A system for objectively measuring behavior and the environment to support large-scale studies on childhood obesity
Vasileios Papapanagiotou, Ioannis Sarafis, Leonidas Alagialoglou, Vasileios Gkolemis, Christos Diou, Anastasios Delopoulos
TL;DR
This paper introduces BigO, an integrated system for passive, smartphone- and wearable-based measurement of child behavior and environmental factors to support large-scale obesity studies. It defines a three-layer architecture and privacy-preserving geospatial aggregation to derive population-level indicators from high-rate sensor data and public environmental datasets. The authors validate core indicators on public datasets (e.g., step counts with around $8$ steps absolute error and visited-location F1 near $0.86$) and demonstrate real-world deployments in schools and clinics, illustrating policy and clinical utility. They discuss design, processing pipelines, and scalable implementation choices (edge processing, Cassandra/Spark) and outline implications for public health decision-making and official statistics.
Abstract
Advances in IoT technologies combined with new algorithms have enabled the collection and processing of high-rate multi-source data streams that quantify human behavior in a fine-grained level and can lead to deeper insights on individual behaviors as well as on the interplay between behaviors and the environment.

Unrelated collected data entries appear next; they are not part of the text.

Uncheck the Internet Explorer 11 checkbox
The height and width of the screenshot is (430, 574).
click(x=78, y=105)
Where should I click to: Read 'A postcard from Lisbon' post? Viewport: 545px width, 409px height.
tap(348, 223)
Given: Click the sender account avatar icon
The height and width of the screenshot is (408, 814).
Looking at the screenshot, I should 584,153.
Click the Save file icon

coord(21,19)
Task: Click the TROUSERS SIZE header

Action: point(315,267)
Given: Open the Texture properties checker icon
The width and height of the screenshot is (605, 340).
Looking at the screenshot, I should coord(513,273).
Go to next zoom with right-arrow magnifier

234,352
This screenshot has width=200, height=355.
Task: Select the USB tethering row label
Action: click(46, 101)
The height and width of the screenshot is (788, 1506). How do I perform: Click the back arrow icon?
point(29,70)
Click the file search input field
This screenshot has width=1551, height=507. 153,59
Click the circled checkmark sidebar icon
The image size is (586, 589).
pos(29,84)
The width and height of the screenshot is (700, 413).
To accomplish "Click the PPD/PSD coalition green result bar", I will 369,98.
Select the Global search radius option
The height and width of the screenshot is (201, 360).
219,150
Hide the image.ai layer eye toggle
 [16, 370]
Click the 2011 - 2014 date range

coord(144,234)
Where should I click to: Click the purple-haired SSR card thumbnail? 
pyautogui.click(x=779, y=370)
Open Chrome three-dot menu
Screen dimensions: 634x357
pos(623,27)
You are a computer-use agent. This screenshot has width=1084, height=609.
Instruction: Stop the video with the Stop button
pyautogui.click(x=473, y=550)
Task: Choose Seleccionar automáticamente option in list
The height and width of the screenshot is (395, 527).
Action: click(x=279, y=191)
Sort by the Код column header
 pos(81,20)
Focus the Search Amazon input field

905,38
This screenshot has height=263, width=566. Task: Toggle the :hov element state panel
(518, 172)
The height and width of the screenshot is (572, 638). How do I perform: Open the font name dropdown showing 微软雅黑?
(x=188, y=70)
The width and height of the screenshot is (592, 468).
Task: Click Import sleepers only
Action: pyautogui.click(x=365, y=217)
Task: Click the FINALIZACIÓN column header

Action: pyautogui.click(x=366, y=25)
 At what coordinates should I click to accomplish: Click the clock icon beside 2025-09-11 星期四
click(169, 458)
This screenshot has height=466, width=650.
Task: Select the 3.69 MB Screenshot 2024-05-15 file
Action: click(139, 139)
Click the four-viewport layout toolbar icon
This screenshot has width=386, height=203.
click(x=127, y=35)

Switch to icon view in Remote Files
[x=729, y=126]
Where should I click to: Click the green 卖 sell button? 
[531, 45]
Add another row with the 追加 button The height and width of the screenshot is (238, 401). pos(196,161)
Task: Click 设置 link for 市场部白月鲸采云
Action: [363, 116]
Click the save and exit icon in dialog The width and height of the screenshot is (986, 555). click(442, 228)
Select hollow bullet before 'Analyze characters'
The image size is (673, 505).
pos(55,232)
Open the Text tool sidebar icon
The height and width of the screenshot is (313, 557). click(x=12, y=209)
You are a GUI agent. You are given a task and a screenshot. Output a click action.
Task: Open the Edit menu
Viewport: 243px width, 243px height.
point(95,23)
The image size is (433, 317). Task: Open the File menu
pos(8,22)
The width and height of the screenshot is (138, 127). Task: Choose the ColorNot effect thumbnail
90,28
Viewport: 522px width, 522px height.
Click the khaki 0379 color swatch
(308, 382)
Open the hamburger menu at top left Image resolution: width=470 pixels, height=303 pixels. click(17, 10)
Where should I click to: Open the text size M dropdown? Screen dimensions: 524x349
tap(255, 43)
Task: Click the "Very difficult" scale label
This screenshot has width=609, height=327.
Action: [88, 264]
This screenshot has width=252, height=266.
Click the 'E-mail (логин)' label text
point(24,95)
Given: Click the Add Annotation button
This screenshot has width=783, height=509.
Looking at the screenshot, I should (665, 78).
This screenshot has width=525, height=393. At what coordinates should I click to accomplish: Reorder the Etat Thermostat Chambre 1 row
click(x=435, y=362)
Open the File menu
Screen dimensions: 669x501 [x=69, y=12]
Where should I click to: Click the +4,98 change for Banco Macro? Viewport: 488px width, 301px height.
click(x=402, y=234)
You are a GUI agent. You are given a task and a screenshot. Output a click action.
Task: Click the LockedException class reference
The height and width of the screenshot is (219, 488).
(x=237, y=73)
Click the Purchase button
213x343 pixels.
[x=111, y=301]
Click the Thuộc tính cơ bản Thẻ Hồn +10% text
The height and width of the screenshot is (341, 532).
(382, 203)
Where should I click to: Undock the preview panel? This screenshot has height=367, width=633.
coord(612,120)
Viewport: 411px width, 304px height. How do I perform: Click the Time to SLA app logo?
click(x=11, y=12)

In this paper, we present an integrated system that collects and extracts multiple behavioral and environmental indicators, aiming at improving public health policies for tackling obesity. Data collection takes place using passive methods based on smartphone and smartwatch applications that require minimal interaction with the user. Our goal is to present a detailed account of the design principles, the implementation processes, and the evaluation of integrated algorithms, especially given the challenges we faced, in particular (a) integrating multiple technologies, algorithms, and components under a single, unified system, and (b) large scale (big data) requirements. We also present evaluation results of the algorithms on datasets (public for most cases) such as an absolute error of 8-9 steps when counting steps, 0.86 F1-score for detecting visited locations, and an error of less than 12 mins for gross sleep time. Finally, we also briefly present studies that have been materialized using our system, thus demonstrating its potential value to public authorities and individual researchers.